In doing so, young Dr. Frankenstein turns his back on his American education and training and enters the world of Transylvanian legend and horror as he animates a corpse with a defective (“Abby Normal”) brain. Frederick’s affections also drift from his New York socialite fiancé Elizabeth Benning to Inga, his beautiful local lab assistant.

Inga and Elizabeth are played by Jennifer Pagano and Shaina Freeman, respectively. The portrayal of Elizabeth is especially worthy of note.

The character is portrayed as cold in both the film and this production (“Please Don’t Touch Me,” she sings).

Yet, it is also implied in several cases when people other than Frederick come close, and she actually responds – a sign that the romance with her husband-to-be may be doomed.

Frau Blücher, the housekeeper, is played to the hilt by Jessica Bay Graber in a portrayal which shows more character development than in the film and gives her much more to do in helping Frederick, for example, segue into his relationship with Inga.

This is especially true when Elizabeth suddenly appears on their Transylvania doorstep, thinking everyone likes a little “Surprise.” The real “surprise” of the production vocally is the pleasing quality of singer Pagano’s powerful voice, especially in Inga’s solo number “Listen to Your Heart” and her rollicking “Roll in the Hay” featuring tour-de-force yodeling.

As already noted, the show (and this production of it) focuses much on sexually charged humor. At the same time, like any excellent presentation of “Young Frankenstein,” Other Voices Theatre pulls out all stops in Broadway-style numbers such as “Puttin’ on the Ritz” and the “Transylvania Mania.”
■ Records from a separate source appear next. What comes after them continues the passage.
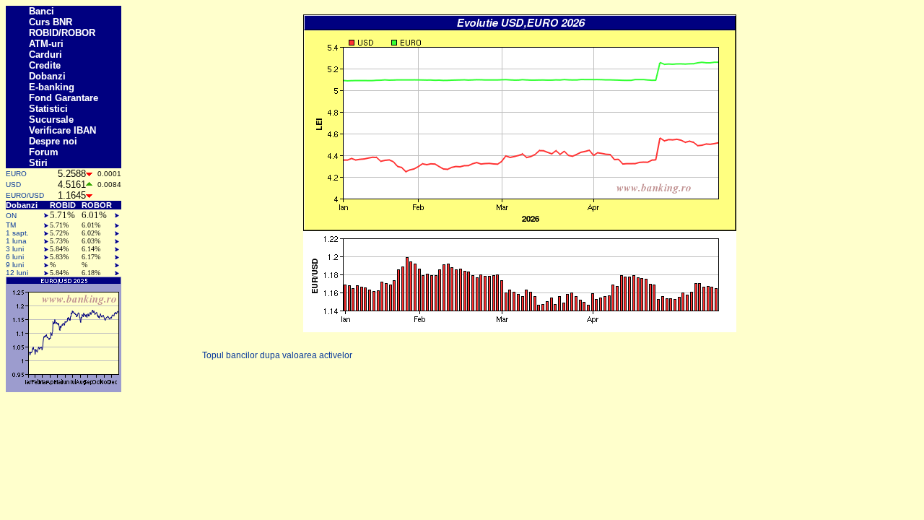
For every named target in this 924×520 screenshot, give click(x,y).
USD (13, 184)
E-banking (51, 87)
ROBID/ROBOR (62, 32)
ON (11, 216)
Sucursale (51, 119)
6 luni (15, 257)
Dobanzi (47, 76)
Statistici (48, 108)
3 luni (15, 249)
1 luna (16, 241)
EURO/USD (25, 195)
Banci (41, 11)
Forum (43, 152)
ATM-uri (46, 43)
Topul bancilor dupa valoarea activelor (277, 355)
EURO (16, 174)
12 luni (17, 273)
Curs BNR (50, 22)
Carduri (45, 54)
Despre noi (53, 141)
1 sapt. (17, 233)
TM (11, 225)
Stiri (38, 162)
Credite (45, 65)
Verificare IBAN (62, 130)
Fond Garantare (63, 97)
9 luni (15, 265)
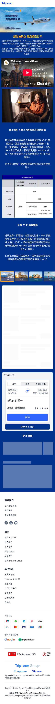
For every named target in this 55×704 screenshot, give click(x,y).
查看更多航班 (27, 426)
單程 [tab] (14, 384)
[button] (50, 3)
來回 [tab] (27, 384)
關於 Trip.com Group (13, 561)
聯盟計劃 (8, 584)
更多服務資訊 (10, 515)
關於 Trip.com (10, 537)
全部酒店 (8, 593)
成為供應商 (9, 598)
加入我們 (8, 547)
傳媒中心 (8, 542)
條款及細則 (9, 551)
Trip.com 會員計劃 (12, 579)
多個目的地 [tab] (41, 384)
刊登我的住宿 (10, 588)
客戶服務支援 (10, 506)
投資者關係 (9, 574)
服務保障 (8, 510)
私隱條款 (8, 556)
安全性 (7, 602)
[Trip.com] (7, 3)
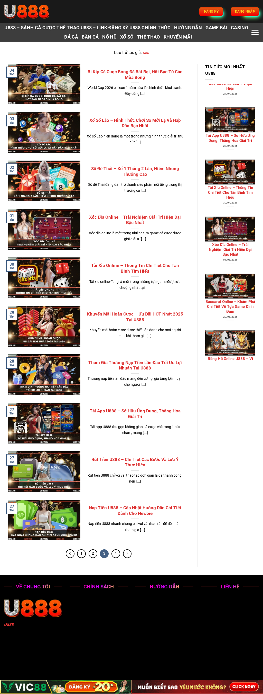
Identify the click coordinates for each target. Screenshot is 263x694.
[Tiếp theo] (127, 553)
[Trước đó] (70, 553)
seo (146, 52)
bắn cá (90, 37)
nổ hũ (109, 37)
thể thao (148, 37)
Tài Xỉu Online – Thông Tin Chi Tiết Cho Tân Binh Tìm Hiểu (135, 268)
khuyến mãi (178, 37)
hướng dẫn (188, 27)
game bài (216, 27)
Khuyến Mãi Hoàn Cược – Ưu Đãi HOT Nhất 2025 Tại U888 (135, 317)
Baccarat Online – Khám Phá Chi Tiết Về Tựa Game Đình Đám (230, 271)
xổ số (127, 37)
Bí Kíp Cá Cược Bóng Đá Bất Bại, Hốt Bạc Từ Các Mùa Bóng (135, 74)
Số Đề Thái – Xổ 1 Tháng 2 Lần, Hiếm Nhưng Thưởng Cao (135, 171)
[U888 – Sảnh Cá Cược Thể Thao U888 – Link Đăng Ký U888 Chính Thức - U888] (29, 11)
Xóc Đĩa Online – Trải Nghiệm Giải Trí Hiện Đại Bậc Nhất (135, 220)
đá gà (71, 37)
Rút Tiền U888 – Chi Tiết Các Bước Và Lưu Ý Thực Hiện (135, 462)
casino (239, 27)
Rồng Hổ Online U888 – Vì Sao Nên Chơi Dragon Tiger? (230, 325)
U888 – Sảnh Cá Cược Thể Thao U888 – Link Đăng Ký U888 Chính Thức (87, 27)
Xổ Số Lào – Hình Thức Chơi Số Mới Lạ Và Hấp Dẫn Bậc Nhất (135, 123)
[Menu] (255, 32)
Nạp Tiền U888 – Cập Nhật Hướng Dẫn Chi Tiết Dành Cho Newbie (135, 510)
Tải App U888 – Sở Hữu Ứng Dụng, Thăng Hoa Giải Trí (135, 414)
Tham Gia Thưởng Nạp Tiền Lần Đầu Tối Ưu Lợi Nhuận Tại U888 (135, 365)
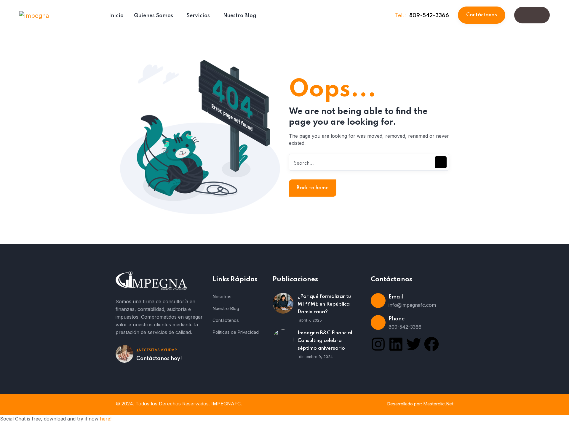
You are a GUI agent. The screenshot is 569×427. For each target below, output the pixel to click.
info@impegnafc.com (412, 305)
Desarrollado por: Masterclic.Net (420, 404)
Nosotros (221, 296)
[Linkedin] (396, 344)
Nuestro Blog (225, 308)
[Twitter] (413, 344)
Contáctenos (225, 320)
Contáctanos (481, 14)
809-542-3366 (429, 15)
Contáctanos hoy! (159, 358)
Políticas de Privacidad (235, 332)
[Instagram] (378, 344)
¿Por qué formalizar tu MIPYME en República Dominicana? (324, 304)
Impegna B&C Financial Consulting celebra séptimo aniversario (325, 340)
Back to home (313, 187)
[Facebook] (431, 344)
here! (105, 419)
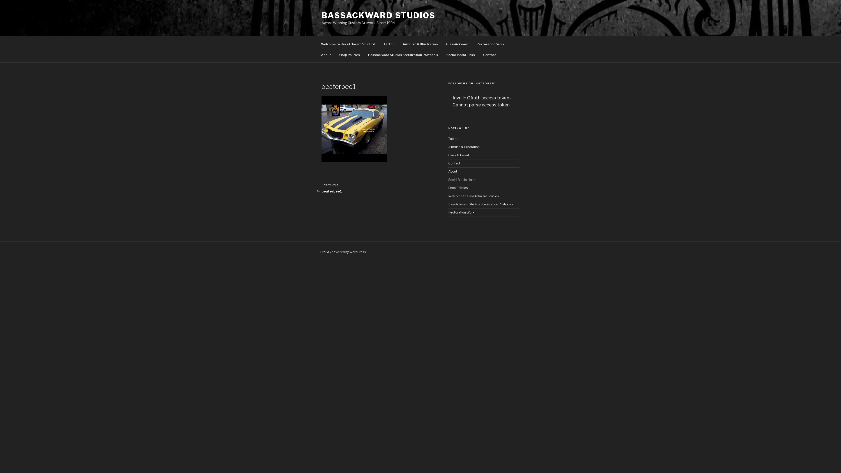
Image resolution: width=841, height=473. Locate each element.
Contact (489, 55)
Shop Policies (349, 55)
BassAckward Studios (378, 15)
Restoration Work (490, 44)
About (326, 55)
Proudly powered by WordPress (343, 252)
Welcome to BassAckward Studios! (348, 44)
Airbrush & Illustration (420, 44)
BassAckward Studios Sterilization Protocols (403, 55)
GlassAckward (457, 44)
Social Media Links (460, 55)
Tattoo (388, 44)
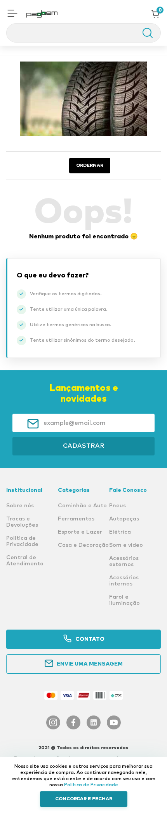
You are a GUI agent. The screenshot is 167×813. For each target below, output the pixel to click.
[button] (12, 14)
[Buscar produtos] (144, 33)
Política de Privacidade (91, 785)
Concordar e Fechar (83, 799)
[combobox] (83, 33)
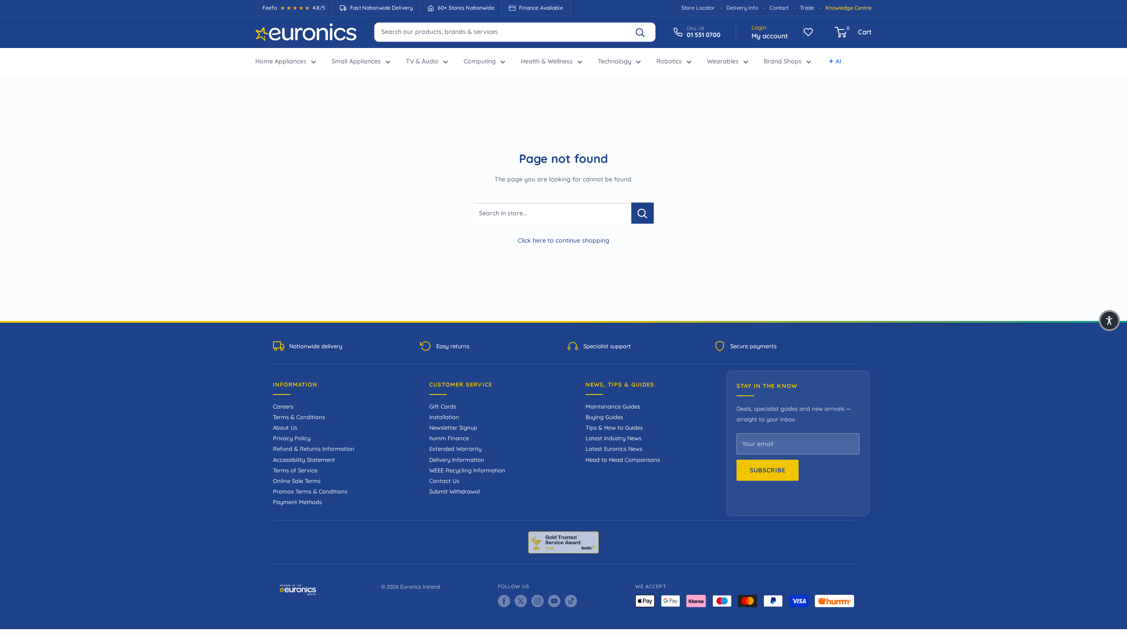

For the former, Other Voices has employed a special group of “‘Puttin’ on the Ritz’ Tappers” to augment this over-the-top production number. For these specific musical scenes, and for the play as a whole, the direction of Susan Thornton and the choreography by Donna B. Grim are superb.

The setting, via atmospheric lighting as well as vintage props, evokes the archetypical 1930s Universal Studios horror movie laboratory effectively, but with some modern, indeed anachronistic touches: modern “jumper cables” (those used to restart car batteries) are used for a key scientific experiment in the film!

The national peasant costumes of the Transylvania locals also give the production much visual flavor. Recorded music is used for the performance: this is fine and creates a wonderful consistency in the quality of the music.

It also encourages a focus on the singing and acting of the live cast. There were just a couple of moments; however, when the even volume of recorded music meant the volume was a little uneven in some places.

Finally, the “Young Frankenstein” venue has a lot of charm in the form of the Other Voices Theatre site. The walls are often painted and postered with images reflective of current productions.

While a simple “black box” theatre, the venue at times serves dinner and brunch beforehand.

Although the brunch is not fancy, it helps make for a delightful, complete day spent with friends. Based on this production, we look forward to similar outings this upcoming season with others to enjoy such future productions as “Evita” and “Matilda.”